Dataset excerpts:
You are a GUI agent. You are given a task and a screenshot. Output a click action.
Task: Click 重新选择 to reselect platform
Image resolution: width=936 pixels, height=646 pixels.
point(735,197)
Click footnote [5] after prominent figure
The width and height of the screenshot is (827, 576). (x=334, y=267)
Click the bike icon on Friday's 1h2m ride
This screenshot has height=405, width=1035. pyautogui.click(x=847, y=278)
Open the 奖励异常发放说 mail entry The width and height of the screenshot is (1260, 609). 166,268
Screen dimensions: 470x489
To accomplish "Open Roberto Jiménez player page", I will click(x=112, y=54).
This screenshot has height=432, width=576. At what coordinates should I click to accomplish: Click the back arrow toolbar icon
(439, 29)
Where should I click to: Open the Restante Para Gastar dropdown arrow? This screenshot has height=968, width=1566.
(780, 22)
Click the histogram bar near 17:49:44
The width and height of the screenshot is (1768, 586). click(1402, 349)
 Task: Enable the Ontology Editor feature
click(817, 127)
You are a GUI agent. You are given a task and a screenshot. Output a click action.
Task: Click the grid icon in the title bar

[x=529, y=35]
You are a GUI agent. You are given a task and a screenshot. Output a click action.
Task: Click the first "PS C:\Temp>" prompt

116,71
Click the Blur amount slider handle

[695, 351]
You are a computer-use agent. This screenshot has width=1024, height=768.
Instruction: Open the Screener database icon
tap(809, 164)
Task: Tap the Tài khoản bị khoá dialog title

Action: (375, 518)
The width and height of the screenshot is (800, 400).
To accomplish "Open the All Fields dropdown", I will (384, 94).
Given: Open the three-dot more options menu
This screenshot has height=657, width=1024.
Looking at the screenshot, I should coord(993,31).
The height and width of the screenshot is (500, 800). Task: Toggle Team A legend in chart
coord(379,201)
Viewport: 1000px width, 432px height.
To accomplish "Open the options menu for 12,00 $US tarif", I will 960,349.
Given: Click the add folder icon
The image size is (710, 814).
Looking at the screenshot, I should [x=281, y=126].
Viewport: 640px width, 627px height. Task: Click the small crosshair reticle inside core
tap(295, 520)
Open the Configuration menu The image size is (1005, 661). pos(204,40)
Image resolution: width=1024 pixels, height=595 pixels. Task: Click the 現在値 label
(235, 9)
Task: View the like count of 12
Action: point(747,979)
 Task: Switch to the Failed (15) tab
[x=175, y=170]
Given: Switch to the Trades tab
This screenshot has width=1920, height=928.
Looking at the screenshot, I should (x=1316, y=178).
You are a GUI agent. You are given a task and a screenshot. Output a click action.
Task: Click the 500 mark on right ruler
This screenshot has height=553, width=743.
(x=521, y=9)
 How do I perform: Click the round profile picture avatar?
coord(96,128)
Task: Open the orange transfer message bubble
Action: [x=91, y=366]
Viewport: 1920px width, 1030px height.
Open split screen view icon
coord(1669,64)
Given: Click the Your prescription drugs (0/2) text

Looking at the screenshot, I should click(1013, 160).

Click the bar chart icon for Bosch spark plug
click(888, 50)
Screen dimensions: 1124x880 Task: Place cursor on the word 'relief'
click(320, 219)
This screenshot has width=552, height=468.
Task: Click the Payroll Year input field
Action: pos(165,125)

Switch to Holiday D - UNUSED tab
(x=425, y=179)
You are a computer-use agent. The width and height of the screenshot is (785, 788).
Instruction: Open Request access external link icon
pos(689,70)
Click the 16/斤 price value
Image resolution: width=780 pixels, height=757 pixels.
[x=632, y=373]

REQUIRED ACTION:
Give back all the data exactly as written.

YOUR SOLUTION:
You are a GUI agent. You are given a task and a screenshot. Output a click action.
Task: Click 重新选择 to reselect platform
Image resolution: width=936 pixels, height=646 pixels.
point(735,197)
Click footnote [5] after prominent figure
The width and height of the screenshot is (827, 576). (x=334, y=267)
Click the bike icon on Friday's 1h2m ride
This screenshot has height=405, width=1035. pyautogui.click(x=847, y=278)
Open the 奖励异常发放说 mail entry The width and height of the screenshot is (1260, 609). 166,268
Screen dimensions: 470x489
To accomplish "Open Roberto Jiménez player page", I will click(x=112, y=54).
This screenshot has height=432, width=576. At what coordinates should I click to accomplish: Click the back arrow toolbar icon
(439, 29)
Where should I click to: Open the Restante Para Gastar dropdown arrow? This screenshot has height=968, width=1566.
(780, 22)
Click the histogram bar near 17:49:44
The width and height of the screenshot is (1768, 586). click(1402, 349)
 Task: Enable the Ontology Editor feature
click(817, 127)
You are a GUI agent. You are given a task and a screenshot. Output a click action.
Task: Click the grid icon in the title bar

[x=529, y=35]
You are a GUI agent. You are given a task and a screenshot. Output a click action.
Task: Click the first "PS C:\Temp>" prompt

116,71
Click the Blur amount slider handle

[695, 351]
You are a computer-use agent. This screenshot has width=1024, height=768.
Instruction: Open the Screener database icon
tap(809, 164)
Task: Tap the Tài khoản bị khoá dialog title

Action: (375, 518)
The width and height of the screenshot is (800, 400).
To accomplish "Open the All Fields dropdown", I will (384, 94).
Given: Open the three-dot more options menu
This screenshot has height=657, width=1024.
Looking at the screenshot, I should coord(993,31).
The height and width of the screenshot is (500, 800). Task: Toggle Team A legend in chart
coord(379,201)
Viewport: 1000px width, 432px height.
To accomplish "Open the options menu for 12,00 $US tarif", I will 960,349.
Given: Click the add folder icon
The image size is (710, 814).
Looking at the screenshot, I should [x=281, y=126].
Viewport: 640px width, 627px height. Task: Click the small crosshair reticle inside core
tap(295, 520)
Open the Configuration menu The image size is (1005, 661). pos(204,40)
Image resolution: width=1024 pixels, height=595 pixels. Task: Click the 現在値 label
(235, 9)
Task: View the like count of 12
Action: point(747,979)
 Task: Switch to the Failed (15) tab
[x=175, y=170]
Given: Switch to the Trades tab
This screenshot has width=1920, height=928.
Looking at the screenshot, I should (x=1316, y=178).
You are a GUI agent. You are given a task and a screenshot. Output a click action.
Task: Click the 500 mark on right ruler
This screenshot has height=553, width=743.
(x=521, y=9)
 How do I perform: Click the round profile picture avatar?
coord(96,128)
Task: Open the orange transfer message bubble
Action: [x=91, y=366]
Viewport: 1920px width, 1030px height.
Open split screen view icon
coord(1669,64)
Given: Click the Your prescription drugs (0/2) text

Looking at the screenshot, I should click(1013, 160).

Click the bar chart icon for Bosch spark plug
click(888, 50)
Screen dimensions: 1124x880 Task: Place cursor on the word 'relief'
click(320, 219)
This screenshot has width=552, height=468.
Task: Click the Payroll Year input field
Action: pos(165,125)

Switch to Holiday D - UNUSED tab
(x=425, y=179)
You are a computer-use agent. The width and height of the screenshot is (785, 788).
Instruction: Open Request access external link icon
pos(689,70)
Click the 16/斤 price value
Image resolution: width=780 pixels, height=757 pixels.
[x=632, y=373]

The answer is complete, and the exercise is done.